**What you are asked to do:** Render the part of the material that opens with the line containing "971x578 pixels. At" and closes with the line containing "Looking at the screenshot, I should point(495,477)." as a Markdown table with the columns Row and Line. Give each nonblank line its own numbered row, and leave out blank lines.

**Supplied data:**
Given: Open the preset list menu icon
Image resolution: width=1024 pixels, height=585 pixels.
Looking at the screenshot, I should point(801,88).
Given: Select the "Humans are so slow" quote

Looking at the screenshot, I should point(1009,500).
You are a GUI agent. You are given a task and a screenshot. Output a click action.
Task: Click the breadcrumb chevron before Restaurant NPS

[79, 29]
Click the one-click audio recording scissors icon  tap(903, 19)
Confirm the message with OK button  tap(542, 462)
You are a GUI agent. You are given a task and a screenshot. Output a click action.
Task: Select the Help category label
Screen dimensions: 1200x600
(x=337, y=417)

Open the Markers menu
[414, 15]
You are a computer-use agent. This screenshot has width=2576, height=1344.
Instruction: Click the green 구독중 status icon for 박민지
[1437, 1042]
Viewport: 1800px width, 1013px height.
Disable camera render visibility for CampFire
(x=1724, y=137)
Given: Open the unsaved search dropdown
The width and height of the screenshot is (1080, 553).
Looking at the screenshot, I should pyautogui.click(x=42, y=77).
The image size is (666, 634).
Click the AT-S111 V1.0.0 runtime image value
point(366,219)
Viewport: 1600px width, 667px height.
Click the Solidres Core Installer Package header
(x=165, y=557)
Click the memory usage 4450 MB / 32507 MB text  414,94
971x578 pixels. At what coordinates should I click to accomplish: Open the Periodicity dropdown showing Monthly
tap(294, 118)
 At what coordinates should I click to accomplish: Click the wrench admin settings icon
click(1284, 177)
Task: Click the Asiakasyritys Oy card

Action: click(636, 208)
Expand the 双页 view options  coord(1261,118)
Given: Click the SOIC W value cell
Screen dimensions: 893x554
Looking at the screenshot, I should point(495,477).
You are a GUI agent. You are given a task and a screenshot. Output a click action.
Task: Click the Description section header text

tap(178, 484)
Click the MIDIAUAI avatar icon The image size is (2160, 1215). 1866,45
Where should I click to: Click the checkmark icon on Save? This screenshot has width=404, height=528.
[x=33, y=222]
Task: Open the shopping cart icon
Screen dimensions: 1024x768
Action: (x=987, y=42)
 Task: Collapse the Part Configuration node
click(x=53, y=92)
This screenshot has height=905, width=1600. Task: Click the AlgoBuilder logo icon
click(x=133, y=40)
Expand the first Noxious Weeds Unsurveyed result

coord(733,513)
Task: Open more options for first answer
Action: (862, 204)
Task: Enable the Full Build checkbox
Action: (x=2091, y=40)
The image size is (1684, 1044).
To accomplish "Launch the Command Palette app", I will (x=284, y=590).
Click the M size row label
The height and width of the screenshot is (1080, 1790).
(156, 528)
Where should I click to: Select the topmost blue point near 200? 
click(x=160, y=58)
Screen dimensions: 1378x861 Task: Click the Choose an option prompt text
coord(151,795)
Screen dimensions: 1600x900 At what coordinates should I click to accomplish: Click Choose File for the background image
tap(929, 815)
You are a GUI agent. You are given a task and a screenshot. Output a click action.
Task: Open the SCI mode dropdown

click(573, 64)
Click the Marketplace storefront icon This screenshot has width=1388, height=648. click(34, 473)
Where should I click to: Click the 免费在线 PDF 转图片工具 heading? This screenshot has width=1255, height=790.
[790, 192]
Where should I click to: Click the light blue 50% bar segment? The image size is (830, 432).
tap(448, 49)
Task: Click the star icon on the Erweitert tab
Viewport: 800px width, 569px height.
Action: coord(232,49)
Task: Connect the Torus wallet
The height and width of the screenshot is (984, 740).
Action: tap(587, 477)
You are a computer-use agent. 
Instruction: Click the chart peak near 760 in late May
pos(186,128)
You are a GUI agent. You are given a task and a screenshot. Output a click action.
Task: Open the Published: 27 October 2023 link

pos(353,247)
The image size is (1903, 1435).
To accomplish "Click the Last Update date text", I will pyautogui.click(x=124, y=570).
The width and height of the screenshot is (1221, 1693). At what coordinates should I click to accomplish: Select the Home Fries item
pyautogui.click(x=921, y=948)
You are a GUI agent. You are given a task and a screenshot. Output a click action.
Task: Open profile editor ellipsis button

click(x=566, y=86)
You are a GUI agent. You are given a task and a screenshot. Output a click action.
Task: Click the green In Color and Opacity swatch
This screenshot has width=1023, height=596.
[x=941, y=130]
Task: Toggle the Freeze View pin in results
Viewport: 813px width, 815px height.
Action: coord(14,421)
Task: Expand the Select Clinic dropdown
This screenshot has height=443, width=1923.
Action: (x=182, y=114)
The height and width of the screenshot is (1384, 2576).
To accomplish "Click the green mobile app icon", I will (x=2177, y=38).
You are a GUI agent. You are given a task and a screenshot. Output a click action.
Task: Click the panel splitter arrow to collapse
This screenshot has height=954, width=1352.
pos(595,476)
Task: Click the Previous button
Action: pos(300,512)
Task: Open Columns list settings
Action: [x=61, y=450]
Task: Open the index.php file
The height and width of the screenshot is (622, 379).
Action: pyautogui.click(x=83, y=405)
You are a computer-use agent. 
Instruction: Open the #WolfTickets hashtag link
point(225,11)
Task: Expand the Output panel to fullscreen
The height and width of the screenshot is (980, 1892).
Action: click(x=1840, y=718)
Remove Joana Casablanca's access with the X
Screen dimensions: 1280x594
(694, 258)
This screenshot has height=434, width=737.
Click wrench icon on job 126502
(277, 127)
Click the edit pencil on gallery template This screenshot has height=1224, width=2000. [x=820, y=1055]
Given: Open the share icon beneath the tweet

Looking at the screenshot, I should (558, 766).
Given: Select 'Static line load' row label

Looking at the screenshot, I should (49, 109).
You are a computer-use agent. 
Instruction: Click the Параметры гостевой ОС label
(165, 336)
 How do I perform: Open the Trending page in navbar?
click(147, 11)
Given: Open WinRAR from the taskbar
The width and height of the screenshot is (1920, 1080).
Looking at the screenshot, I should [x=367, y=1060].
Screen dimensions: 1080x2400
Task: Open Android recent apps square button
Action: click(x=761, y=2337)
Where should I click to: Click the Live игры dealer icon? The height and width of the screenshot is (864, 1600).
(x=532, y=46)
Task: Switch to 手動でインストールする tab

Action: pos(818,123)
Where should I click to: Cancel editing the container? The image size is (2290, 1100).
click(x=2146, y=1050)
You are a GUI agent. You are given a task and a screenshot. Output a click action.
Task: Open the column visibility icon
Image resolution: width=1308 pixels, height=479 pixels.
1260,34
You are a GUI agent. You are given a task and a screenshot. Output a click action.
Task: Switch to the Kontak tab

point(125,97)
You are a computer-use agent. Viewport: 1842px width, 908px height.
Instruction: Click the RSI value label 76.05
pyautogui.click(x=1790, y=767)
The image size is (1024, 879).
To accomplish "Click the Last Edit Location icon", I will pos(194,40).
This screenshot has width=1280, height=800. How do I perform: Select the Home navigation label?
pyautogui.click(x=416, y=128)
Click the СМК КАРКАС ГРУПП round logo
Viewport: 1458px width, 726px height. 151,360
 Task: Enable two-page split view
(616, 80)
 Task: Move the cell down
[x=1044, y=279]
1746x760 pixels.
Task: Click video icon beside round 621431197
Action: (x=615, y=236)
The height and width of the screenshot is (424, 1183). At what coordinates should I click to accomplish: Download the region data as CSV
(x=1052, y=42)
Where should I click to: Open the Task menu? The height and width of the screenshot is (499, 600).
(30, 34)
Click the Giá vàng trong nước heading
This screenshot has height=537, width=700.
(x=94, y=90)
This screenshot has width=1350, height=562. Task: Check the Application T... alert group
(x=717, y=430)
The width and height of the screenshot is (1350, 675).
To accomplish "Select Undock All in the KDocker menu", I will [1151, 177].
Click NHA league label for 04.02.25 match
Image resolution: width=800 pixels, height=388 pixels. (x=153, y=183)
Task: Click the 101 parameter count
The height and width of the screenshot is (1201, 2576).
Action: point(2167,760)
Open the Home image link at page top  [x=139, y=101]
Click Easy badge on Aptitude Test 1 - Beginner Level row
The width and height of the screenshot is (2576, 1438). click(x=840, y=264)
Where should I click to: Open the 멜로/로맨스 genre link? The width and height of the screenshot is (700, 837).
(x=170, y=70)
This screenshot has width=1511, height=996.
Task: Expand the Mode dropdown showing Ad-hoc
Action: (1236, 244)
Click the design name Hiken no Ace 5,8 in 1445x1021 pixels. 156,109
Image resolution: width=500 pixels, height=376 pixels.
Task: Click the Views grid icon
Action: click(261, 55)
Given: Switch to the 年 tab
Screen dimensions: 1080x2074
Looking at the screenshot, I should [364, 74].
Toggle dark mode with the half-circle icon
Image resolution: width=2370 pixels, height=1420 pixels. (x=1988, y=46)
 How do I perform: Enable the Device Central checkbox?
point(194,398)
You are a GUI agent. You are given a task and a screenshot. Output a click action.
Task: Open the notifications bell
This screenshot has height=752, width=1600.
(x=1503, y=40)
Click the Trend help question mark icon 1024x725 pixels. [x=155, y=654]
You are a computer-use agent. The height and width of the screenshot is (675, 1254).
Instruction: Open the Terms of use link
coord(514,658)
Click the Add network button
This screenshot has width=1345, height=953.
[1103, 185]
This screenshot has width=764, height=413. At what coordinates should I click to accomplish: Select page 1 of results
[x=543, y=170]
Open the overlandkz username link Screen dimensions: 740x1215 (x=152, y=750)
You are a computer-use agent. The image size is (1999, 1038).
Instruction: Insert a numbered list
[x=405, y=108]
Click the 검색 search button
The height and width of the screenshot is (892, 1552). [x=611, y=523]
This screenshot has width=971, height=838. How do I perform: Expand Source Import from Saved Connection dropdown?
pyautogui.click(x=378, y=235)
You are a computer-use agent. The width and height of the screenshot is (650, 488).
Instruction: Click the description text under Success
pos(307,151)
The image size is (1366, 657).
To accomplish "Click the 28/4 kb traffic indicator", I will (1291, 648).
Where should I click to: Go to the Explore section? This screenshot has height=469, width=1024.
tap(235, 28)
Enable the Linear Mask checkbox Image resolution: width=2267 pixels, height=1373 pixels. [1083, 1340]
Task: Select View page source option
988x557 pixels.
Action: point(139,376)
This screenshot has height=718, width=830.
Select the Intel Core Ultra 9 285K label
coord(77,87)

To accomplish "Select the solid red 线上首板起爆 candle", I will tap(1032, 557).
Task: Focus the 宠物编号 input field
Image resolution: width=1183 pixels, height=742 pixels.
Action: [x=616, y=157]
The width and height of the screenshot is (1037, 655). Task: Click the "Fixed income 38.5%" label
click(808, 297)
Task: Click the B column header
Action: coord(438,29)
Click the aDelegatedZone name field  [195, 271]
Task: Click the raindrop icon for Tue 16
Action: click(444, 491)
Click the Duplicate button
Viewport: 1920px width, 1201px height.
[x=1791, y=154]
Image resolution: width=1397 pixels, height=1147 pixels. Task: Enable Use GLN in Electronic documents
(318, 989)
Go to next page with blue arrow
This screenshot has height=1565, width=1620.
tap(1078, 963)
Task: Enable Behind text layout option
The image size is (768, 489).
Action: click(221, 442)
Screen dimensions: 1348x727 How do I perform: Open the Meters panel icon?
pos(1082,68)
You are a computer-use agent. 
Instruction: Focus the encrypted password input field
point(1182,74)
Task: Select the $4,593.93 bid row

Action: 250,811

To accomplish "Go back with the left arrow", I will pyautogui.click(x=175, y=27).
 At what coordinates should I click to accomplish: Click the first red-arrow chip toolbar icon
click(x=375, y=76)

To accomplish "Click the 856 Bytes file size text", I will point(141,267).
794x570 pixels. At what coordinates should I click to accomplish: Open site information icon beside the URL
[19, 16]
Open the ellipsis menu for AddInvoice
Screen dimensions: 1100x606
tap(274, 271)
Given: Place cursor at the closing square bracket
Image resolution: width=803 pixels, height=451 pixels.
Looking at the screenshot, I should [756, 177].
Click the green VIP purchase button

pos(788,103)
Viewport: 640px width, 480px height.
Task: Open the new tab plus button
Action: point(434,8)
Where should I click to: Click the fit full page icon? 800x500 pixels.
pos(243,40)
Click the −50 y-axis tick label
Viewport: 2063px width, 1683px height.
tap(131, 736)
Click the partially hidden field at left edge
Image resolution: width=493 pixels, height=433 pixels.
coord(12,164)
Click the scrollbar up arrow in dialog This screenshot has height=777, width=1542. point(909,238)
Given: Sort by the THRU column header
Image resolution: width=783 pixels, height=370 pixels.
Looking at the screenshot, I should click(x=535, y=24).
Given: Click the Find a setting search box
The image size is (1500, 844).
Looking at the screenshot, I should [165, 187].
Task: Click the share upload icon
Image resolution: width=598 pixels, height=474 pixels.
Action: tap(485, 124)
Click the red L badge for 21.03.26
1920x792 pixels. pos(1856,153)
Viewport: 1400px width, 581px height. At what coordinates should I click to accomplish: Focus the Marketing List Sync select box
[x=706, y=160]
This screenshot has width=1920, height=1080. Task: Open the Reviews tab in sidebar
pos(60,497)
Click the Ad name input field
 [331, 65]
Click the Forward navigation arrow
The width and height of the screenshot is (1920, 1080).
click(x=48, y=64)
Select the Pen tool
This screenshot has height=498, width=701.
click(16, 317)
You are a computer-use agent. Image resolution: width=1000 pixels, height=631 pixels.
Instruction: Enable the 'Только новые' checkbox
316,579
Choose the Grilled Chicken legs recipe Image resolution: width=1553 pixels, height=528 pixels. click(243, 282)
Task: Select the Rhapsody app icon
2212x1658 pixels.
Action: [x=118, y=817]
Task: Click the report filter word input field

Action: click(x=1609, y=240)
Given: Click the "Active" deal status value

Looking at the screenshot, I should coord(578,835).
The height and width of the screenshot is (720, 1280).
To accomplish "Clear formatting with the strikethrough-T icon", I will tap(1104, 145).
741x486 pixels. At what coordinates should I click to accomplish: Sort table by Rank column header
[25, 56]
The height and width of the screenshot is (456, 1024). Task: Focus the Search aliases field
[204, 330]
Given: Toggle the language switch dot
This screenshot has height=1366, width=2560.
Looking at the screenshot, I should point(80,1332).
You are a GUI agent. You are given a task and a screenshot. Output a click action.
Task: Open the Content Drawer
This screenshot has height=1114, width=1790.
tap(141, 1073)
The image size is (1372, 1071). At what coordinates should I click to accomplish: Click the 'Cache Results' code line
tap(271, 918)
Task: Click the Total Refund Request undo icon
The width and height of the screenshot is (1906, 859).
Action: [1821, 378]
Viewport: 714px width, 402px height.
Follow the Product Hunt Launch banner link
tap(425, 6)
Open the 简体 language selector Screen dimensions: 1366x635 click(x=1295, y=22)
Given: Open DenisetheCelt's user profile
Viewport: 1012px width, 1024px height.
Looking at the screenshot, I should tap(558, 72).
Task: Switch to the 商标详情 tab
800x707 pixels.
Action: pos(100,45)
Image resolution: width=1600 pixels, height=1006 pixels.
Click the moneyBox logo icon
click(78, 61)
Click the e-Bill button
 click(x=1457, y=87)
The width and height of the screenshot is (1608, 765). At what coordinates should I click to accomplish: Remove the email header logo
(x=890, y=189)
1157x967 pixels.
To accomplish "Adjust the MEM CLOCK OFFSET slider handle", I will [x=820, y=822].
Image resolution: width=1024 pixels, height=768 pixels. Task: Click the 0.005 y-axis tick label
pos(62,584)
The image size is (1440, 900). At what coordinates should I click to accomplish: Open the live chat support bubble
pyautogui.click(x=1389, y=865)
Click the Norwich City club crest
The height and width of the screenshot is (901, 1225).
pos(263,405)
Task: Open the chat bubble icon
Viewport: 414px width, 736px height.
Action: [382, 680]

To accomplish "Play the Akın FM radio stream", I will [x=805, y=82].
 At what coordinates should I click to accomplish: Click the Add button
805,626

**Expected answer:**
| Row | Line |
|---|---|
| 1 | 971x578 pixels. At what coordinates should I click to accomplish: Open the Periodicity dropdown showing Monthly |
| 2 | tap(294, 118) |
| 3 |  At what coordinates should I click to accomplish: Click the wrench admin settings icon |
| 4 | click(1284, 177) |
| 5 | Task: Click the Asiakasyritys Oy card |
| 6 | Action: click(636, 208) |
| 7 | Expand the 双页 view options  coord(1261,118) |
| 8 | Given: Click the SOIC W value cell |
| 9 | Screen dimensions: 893x554 |
| 10 | Looking at the screenshot, I should point(495,477). |